PIOPS volumes typically back critical DBs — snapshot more aggressively than HCI:

Hourly snapshots, 7-day retention
Daily application-consistent snapshots (require qemu-guest-agent)
BaaS daily for cross-region durability

Replication for DR¶

PIOPS supports synchronous replication to a peer volume in another AZ (no cross-region sync):

bash cd storage volume replicate \ --primary vol-db-prod \ --replica-az bd-dha-1-az3

Adds ~1.3× cost, ~1 ms write-latency overhead. Worth it for the strict-SLA tier.

Related¶

Throttling despite provisioned class¶

disk.iops.throttled_per_s > 0 though disk.iops.used is below provisioned:

Queue depth mismatch — Linux block-layer queue too shallow. echo 256 > /sys/block/vdb/queue/nr_requests
Bursty workload pattern — provisioning is sustained; brief spikes can throttle. Spread the workload or upgrade.
Block size mismatch — PIOPS is sized for 16 KiB ops. Workloads emitting many small (4 KiB) ops can hit the IOPS cap faster than expected. Tune the application's IO unit.

Latency higher than spec¶

Spec: < 3 ms read p99. If you see 8+ ms:

Symptom	Likely cause
All ops slow	Volume reclass in progress
Read slow, write fine	Page cache cold; warm-up needed
Write slow, read fine	Sync replica enabled but partner AZ degraded
Spikes only on snapshot creation	Application-consistent freeze hangs

cd storage volume diagnose --volume <id> returns recent latency events.

Reclass stuck¶

INFO: Reclass in progress: 67% (~10 min remaining)

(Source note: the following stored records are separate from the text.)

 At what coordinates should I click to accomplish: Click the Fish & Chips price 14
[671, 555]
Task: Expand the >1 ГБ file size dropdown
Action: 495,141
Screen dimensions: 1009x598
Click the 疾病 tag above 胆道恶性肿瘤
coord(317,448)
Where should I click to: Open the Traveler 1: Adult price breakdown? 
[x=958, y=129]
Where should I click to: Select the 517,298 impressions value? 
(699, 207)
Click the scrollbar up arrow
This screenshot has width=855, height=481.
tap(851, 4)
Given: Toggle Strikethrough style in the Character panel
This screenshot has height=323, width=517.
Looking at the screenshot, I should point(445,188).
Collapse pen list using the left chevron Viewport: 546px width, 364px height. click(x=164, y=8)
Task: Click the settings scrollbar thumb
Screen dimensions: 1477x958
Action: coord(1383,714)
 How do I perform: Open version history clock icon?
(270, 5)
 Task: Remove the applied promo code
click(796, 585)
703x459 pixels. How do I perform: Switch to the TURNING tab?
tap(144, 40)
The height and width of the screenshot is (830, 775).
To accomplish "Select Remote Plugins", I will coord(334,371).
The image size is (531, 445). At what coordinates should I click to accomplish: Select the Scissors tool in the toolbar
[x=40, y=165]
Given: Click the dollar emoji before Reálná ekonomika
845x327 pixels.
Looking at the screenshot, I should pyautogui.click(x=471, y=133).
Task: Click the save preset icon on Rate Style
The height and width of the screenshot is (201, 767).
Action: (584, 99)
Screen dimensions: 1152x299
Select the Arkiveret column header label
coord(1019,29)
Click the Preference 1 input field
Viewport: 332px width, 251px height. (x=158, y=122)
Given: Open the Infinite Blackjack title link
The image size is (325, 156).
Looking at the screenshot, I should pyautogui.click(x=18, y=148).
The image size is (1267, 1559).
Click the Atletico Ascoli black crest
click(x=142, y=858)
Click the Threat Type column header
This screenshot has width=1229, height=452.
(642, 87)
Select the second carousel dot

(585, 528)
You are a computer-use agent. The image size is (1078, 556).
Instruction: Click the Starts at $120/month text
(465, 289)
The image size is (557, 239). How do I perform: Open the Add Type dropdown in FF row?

Reclass moves data online; throughput depends on volume size and current load. >60 min on a < 500 GiB volume is suspicious — open a Support ticket.

Sync replica out of sync¶

WARN: Replica vol-db-prod-replica is 4.3s behind primary

Sync replication should never lag. If it does:

Check disk.iops.used on the replica side — if maxed, the replica is undersized; upgrade
Check inter-AZ link health
If sustained: temporarily promote to async, fix root cause, then re-sync

cd storage volume replica status --primary vol-db-prod shows current lag.

Quota exceeded on create¶

ERROR: QuotaExceeded: project piops-iops 100000, current 95000, requested +10000

PIOPS has a separate IOPS-class quota. Request a bump or downgrade an existing volume.